Police stopped a suspicious looking taxi and found a frozen tiger wrapped in several layers of blankets in the trunk, and 11 kg of tiger limb bones. Dr. Dang Tat The, an expert at the Institute of Ecology and Biological Resources (IEBR), Vietnam's CITES Scientific Authority, identified the animal and bones as tiger, and speculated that the animal, which weighed 57 kg, was probably a young individual that had been recently killed and that the bones had come from at least two more adult tigers.
DNA tests needed
The tiger was probably transported from Central Vietnam, but it is unknown whether the animal originated in Vietnam, or whether it was a wild or captive specimen. "To complete the police investigation, we call upon the authorities to carry out DNA testing to help determine where these tigers came from," said Nguyen Dao Ngoc Van, a Senior Projects Officer at the Hanoi-based office of TRAFFIC, the international wildlife trade monitoring network-a joint programme of WWF and IUCN.
"While the continuing trade in tigers and tiger parts is of great concern, the work of the Environmental Police towards stopping the trade is encouraging and impressive," Van said. "Although recently formed, the police are quickly improving Vietnam's capacity to enforce its existing wildlife trade legislation."
Two other tiger seizures in Hanoi
Two other tiger seizures have taken place in Hanoi already this year; in January a seizure of more than two tonnes of wildlife products from a store in Hanoi included six tiger skins; and a February seizure of 23 kilos of frozen tiger parts.
"These seizures show us just how serious the threat to Asia's remaining wild tigers is," Van said. Fewer than 4,000 tigers remain in the wild, with an estimated population of only about 50 individuals in Vietnam. All six tiger sub-species are listed as Endangered or Critically Endangered on IUCN's Red List. Poaching represents a major threat to the survival of wild tigers.
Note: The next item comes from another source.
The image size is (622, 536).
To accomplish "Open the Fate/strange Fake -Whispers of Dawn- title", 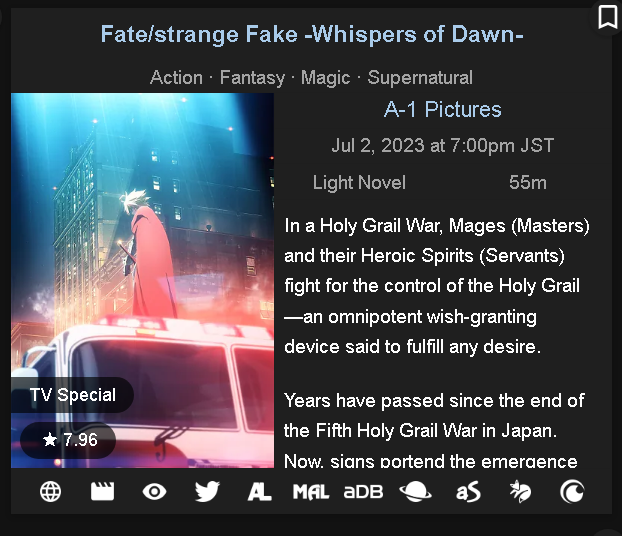I will (x=312, y=34).
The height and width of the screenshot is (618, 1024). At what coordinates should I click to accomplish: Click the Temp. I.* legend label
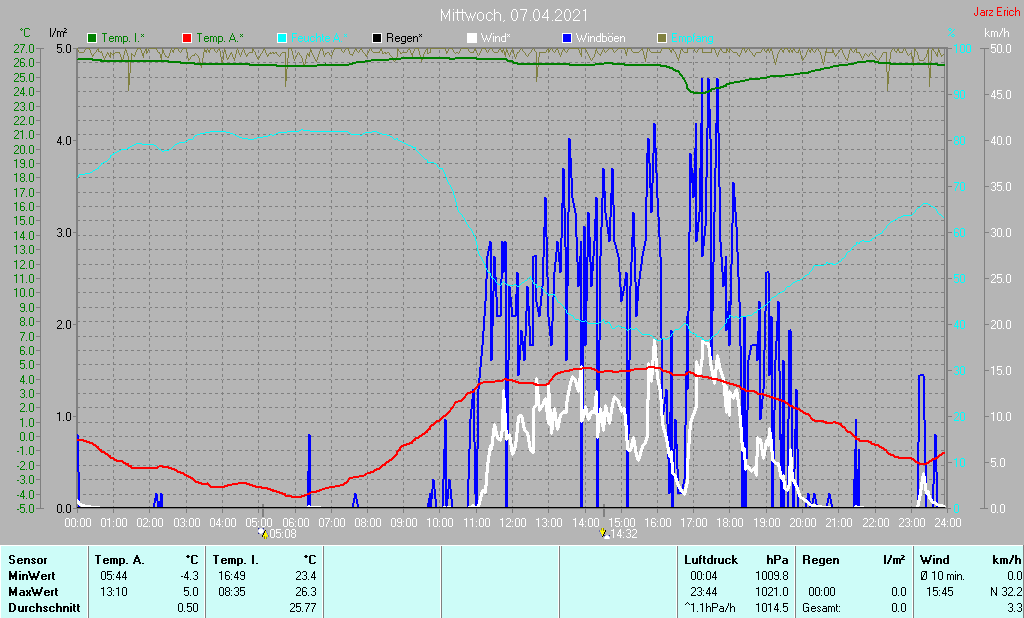(x=122, y=38)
Tiger habitat is also dwindling at any ever increasing rate and that which remains is still unprotected. "We appreciate the good work of the police in Vietnam in finding smuggled tiger skins and parts, said Dr. Susan Lieberman, Director of the Species Programme, WWF-International.
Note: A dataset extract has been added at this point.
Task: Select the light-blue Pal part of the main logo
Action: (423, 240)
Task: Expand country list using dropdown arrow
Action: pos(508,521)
"However, it is critical that protection of tigers by anti-poaching patrols and on-the-ground efforts are greatly increased, so that tigers are not poached in the first place," Dr. Lieberman said. Tigers are listed in Appendix I of CITES, strictly prohibiting any commercial international trade in them or their derivatives. Although Vietnam is party to CITES, and has banned all domestic trade of tigers, the trade in tigers continues for the use of their bones in traditional medicines, the consumption of their meat as a health tonic and as a status symbol, and the use of their skin for trophy and decorative purposes. The seizure comes just one week after the World Bank announced it considered any experimentation with tiger farming too risky and could drive wild tigers further toward extinction.